---------- Record set ----------
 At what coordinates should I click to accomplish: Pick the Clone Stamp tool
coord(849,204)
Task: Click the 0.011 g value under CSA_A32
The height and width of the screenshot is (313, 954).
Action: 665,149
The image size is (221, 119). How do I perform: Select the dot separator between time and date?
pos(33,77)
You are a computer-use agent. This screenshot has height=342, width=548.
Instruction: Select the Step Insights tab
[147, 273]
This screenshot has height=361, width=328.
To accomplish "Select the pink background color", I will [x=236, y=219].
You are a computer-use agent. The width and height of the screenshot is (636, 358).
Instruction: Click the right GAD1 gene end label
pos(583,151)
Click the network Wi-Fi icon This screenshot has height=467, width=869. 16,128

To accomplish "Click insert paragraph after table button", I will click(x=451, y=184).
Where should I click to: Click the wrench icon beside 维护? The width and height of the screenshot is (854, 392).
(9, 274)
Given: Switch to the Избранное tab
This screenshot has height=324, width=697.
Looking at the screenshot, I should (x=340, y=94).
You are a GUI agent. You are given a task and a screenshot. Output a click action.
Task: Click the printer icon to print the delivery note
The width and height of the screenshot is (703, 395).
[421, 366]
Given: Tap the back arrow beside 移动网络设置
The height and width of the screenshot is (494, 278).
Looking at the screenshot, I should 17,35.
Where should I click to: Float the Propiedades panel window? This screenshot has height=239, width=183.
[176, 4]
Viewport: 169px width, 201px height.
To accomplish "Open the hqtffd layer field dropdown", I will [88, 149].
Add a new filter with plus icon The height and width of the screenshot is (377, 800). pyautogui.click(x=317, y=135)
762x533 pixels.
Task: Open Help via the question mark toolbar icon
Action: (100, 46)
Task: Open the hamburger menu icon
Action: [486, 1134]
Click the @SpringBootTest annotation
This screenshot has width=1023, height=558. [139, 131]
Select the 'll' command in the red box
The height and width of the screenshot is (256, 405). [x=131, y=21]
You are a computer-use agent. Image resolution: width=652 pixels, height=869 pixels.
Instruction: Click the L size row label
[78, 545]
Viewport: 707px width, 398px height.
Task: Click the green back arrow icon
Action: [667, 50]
----------
About this task:
Each line from the one that contains "You are a computer-use agent. Image" through the end of the records must be repeated exactly. No other line belongs in the answer.

Exercise answer:
You are a computer-use agent. Image resolution: width=652 pixels, height=869 pixels.
Instruction: Click the L size row label
[78, 545]
Viewport: 707px width, 398px height.
Task: Click the green back arrow icon
Action: [667, 50]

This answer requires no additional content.